I have long argued that the eurozone may be the economy that surprises most positively this year. Bear in mind, I am not saying that Europe will put in the strongest growth performance, but expectations are so low that it must be possible to beat these depressed sentiments. As the eurozone economy is leaving the crisis behind, it is managing to relink to the global economic cycle. I still feel, however, that the expensive euro continues to be a burden and one would hope that the ECB will be willing and able to develop and implement policy actions that will bring the euro to a somewhat more realistic level.

Eurozone industrial production data for December disappointed. Output fell 0.7% mom, after a rise of 1.6% in November. The yoy rate fell back from +2.8% in November to a meagre 0.5% in December. Industrial production is a volatile series in the eurozone, so it is important to focus on the trend and not on the sharp twists and turns of the monthly data. Nevertheless, the December numbers disappointed.

Italian prime minister Enrico Letta resigned and will most likely be succeeded by Matteo Renzi, the mayor of Florence and party leader of the PD. Renzi is an energetic politician and relatively young to be prime minister. He talks about making changes quickly in Italy. That is indeed what needs to happen, but it remains to be seen if Renzi can find the parliamentary and popular support to implement so much change so quickly.

Meanwhile the French budget watchdog, founded in 2012, is starting to growl at the government. One would hope that the response will be that reform is accelerated.

Last, Germany’s constitutional court effectively deemed the ECB’s OMT (outright monetary transactions) a violation of the treaty on which the ECB is based. Commentators are in disagreement about how relevant this is. The Karlsruhe court essentially referred the case to the European Court of Justice in Luxembourg. I think that whatever happens, the ECB will find ways to do what is necessary to save the euro.
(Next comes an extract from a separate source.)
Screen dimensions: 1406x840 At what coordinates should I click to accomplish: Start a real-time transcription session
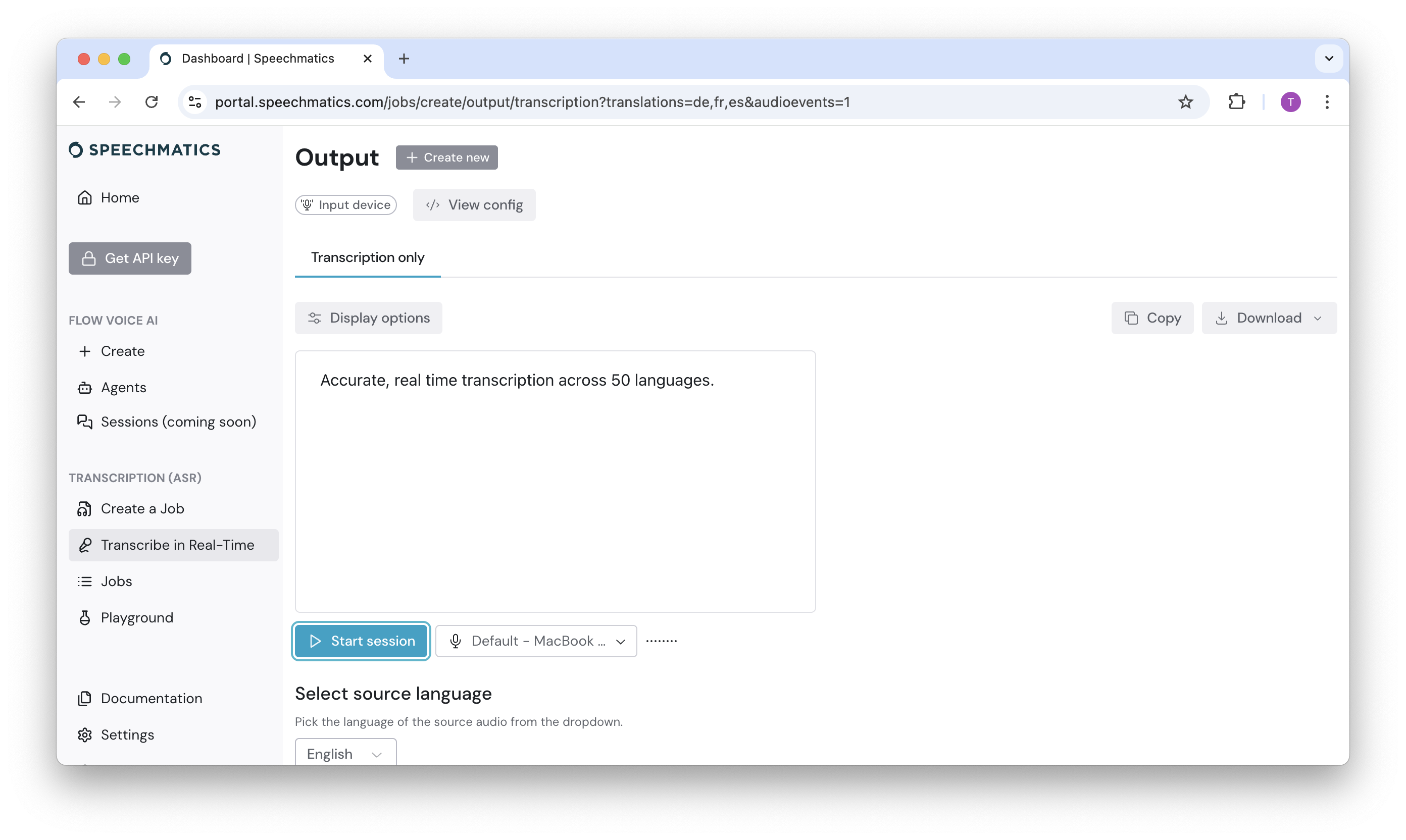click(x=360, y=640)
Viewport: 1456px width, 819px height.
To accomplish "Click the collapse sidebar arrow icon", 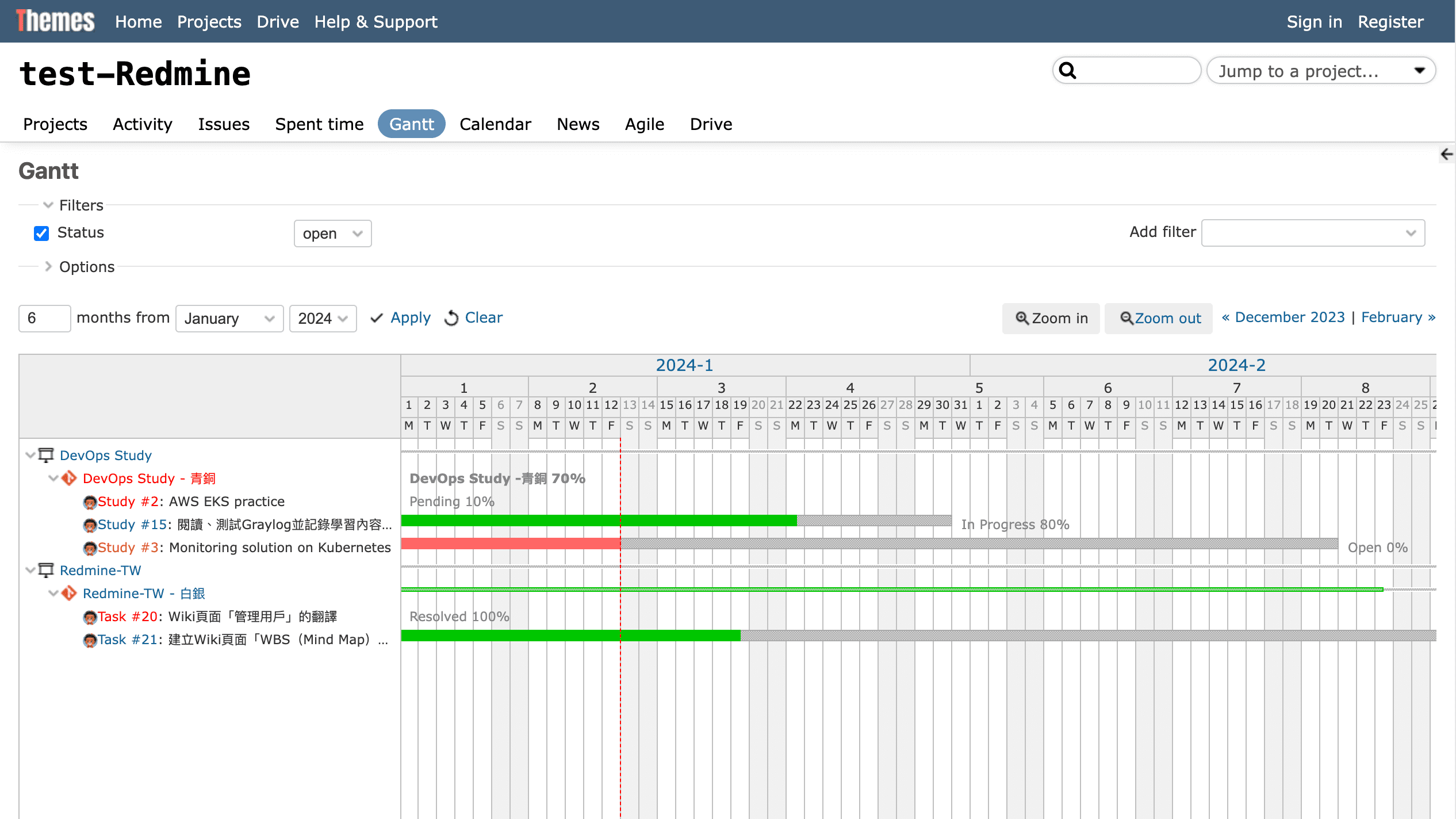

As economic conditions are improving, chances that the ECB will have to use controversial instruments are diminishing anyway, making the Karlsruhe ruling a bit of an irrelevant sideshow.


Data outside the eurozone and the US was relatively scarce last week. There was some disappointing data in Japan on business and consumer confidence while machine orders were also soft. In contrast, Chinese January export and import data for January was stronger than expected. This is consistent with our expectation of stronger global trade growth which is based on various leading indicators. But to be honest, one must be careful reading too much into Chinese monthly trade data as it can be volatile. In addition, the data can be affected by over or underreporting and Chinese New Year can wrong-foot the statistics this time of year.